Due to the fact that raccoons are usually considered endearing, cute or verminous, many ordinary
consumers have a repulsive fear of eating them. However, several thousand raccoons are still consumed
every year in the US. Although the Coon Feed in Delafield, Wisconsin is a yearly event which started in
1928, its main culinary use is found in parts of the southern United States such as Arkansas. Here, the
Gillett Coon Supper is considered a special political event.

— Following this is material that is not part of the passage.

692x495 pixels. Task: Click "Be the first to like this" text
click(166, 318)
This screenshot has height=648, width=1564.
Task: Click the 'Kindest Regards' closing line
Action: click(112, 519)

Each year, 2 to 4 million of the animals are killed by motorists or hunters. The raccoon is perceived as a
threat to farmers when it attacks orchards, eggs, cornfields, granaries, sugar shacks or hives. In
Switzerland, it is hunted and considered undesirable for the natural balance.
What diseases do raccoons transmit?
The raccoon may carry rabies, distemper or scabies but also parasites (parvovirus infection,
leptospirosis, and Baylisascaris procyonis). According to the Canadian Food Inspection Agency, rabies is
transmissible to humans through saliva.
Several legends describe the origins of the Maine coon cat breed. The most common tells that the
Maine Coon is the result of a cross between cats and raccoons (colloquially coon in English, abbreviated
raccoon), which would explain their color (the most common is the brown tabby) and their very bushy
tail. Of course, it is genetically impossible to achieve such a hybrid, but the breed keeps its legend's
The raccoon generally lives between 3 and 5 years in the wild and sometimes up to 14 or 16 years. In
captivity, it can exceed 16 years to 21 years. Their young ones usually die from malnutrition, illness or
are killed by a predator.
The main predator of the raccoon is man. In pre-Columbian times, it was hunted by Native Americans
who appreciated its flesh and fur. In modern times, the trappers and woodsmen captured it while
practicing the fur trade. The peak of this trade was reached in the 1920s; between 1941 and 1989 more
than 1.7 million were killed for their furs in the state of Nebraska alone. Today, because the fur of the
rat has little value and is difficult to work, the activity has fallen into disuse.
Formerly sought after by humans for their fur, the raccoon is still preyed upon by American marten,
bobcat, cougar, coyote, gray wolf, red fox, and domestic dog. The Great Horned Owl sometimes catches
its cubs. It is attacked by alligators in the southern United States.
What is the conservation status of the raccoon?
Today, it is considered a threat to biodiversity and has been classified by the Council of Europe as an
invasive species whose eradication is recommended because of its impact on local fauna. In France, it
has been classified as a pest since June 2016.